Gal Gadot, who plays Jillian, the wife of Bill Pope, has a really displeasing performance. Except for the flashback moments of her in Bill’s memories, Gadot keeps the exact same facial expression for the entire film. Sadness, surprise, satisfaction: all the same, wide-eyed pout. I kept waiting for something, some sort of spark, but nothing came. She makes for a better mysterious Wonder Woman than she does a doting wife and mother.

Costner and Gadot also were quite awkward together. There were scenes that I thought their twisted set of circumstances might lead them toward some sort of romantic moment. I cringed at the thought of Gadot getting swept away by some emotionless convict that had all of her husband’s memories trapped inside his brain…it was too weird, and although I feared it might happen, thankfully it never did.

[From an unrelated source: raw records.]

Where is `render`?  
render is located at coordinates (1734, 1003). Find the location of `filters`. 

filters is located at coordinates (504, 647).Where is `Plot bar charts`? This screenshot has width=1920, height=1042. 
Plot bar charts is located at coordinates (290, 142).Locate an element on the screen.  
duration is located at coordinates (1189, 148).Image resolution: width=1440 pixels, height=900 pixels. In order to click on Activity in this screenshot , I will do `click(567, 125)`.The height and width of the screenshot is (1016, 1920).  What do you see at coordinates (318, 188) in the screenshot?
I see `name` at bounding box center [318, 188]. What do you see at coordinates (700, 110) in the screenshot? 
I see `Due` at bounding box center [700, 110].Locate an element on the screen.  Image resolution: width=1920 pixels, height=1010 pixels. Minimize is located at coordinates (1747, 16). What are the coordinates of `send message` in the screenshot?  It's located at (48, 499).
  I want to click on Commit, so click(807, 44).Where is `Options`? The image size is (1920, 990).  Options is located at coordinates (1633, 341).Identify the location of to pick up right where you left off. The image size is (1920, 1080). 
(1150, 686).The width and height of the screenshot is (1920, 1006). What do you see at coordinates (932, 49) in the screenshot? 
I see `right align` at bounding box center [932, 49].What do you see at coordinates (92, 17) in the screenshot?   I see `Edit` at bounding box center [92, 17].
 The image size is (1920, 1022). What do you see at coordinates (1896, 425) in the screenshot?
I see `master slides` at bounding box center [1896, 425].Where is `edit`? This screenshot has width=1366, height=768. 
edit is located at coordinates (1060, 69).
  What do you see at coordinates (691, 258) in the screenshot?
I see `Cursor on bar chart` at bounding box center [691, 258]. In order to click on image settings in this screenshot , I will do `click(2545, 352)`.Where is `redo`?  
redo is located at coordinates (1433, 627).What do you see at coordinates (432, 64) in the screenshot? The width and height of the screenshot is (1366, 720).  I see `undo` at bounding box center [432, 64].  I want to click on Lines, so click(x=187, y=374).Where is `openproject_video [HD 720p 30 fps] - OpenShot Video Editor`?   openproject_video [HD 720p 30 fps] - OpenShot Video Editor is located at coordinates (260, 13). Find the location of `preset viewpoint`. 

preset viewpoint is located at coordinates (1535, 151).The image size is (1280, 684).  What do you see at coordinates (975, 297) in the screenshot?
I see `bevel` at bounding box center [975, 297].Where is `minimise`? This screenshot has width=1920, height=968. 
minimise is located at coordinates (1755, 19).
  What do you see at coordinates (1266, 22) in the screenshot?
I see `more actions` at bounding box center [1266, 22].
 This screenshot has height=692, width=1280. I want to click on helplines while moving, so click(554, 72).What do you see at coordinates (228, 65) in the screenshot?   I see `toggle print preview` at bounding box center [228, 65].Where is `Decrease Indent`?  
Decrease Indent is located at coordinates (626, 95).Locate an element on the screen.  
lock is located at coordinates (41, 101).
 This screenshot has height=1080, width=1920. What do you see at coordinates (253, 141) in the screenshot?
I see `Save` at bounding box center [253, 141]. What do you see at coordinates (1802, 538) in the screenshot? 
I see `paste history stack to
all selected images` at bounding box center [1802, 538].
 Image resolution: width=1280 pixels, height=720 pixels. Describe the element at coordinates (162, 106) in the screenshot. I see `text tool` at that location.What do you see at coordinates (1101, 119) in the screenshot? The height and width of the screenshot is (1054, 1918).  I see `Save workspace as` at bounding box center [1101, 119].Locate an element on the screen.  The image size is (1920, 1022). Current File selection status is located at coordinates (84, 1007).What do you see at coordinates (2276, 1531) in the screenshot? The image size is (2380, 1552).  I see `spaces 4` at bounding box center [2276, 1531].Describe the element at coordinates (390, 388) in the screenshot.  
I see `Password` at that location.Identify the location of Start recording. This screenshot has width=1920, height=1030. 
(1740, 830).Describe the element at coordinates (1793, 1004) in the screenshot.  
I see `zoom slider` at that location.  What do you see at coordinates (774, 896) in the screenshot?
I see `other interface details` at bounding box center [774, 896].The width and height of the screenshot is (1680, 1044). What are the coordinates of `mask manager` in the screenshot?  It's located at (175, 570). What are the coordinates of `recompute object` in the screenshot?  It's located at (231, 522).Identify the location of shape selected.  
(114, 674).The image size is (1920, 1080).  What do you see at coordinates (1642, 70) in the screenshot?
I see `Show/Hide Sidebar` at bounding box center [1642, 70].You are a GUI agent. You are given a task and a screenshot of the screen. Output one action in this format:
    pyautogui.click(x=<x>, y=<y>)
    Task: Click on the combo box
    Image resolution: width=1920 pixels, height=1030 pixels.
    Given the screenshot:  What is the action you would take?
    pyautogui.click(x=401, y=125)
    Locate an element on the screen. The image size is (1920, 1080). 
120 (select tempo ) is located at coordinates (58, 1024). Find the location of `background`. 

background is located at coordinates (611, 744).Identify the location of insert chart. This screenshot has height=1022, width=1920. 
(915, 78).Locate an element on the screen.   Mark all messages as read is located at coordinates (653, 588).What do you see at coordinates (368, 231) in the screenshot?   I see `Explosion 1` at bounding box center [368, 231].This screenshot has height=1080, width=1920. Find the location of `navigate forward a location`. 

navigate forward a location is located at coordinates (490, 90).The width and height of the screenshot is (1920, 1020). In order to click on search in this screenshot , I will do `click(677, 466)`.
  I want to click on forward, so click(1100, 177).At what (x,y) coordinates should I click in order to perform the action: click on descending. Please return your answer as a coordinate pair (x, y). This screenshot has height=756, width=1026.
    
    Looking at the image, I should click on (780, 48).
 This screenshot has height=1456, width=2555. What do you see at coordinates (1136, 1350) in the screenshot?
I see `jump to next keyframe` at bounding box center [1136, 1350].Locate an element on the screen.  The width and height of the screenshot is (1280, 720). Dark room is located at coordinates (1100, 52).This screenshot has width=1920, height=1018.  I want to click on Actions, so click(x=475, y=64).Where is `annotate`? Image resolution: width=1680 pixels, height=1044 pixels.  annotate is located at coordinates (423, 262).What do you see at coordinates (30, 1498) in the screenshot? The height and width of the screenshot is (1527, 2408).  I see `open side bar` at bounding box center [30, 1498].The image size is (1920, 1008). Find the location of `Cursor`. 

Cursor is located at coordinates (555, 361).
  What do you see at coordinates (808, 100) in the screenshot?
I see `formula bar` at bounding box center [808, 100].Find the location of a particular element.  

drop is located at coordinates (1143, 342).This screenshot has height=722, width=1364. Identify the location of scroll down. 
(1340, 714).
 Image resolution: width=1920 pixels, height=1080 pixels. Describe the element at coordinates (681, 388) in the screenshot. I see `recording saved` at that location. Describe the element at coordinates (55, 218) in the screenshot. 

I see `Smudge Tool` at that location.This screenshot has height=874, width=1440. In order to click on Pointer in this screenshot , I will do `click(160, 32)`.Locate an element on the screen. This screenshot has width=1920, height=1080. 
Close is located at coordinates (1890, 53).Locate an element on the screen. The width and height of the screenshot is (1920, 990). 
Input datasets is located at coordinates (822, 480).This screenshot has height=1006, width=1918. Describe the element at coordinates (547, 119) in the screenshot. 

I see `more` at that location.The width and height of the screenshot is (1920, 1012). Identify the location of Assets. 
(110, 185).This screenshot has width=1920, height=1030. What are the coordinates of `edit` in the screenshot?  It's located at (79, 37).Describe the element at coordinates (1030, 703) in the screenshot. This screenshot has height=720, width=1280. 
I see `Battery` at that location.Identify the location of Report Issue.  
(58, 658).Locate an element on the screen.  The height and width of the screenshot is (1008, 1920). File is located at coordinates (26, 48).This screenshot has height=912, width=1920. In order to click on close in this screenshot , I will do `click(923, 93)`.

What the movie does have going for it, though, is that it doesn’t waste any time. It jumps right into Pope’s situation, then his death, and then meeting Jericho, and so on. It grabs you from the start and tugs you along for the rest of the ride. However, there were instances that I was left wondering about certain things for quite a long time before getting an explanation. One thing I was puzzled about for almost the first hour of the movie was if Jillian knew Bill was in the CIA or if she thought he mysteriously died at some mundane desk job. Another lagging mystery was if Jericho still had all of his own thoughts and memories when Bill’s were transferred into his mind, or if he had only Bill’s. The film tries to progress and drag you with it, but you are still stuck on a few unexplained pieces of the plot and it’s hard to really get on board.

All in all, this film did just about everything it could possibly do to be great…but it just frankly wasn’t.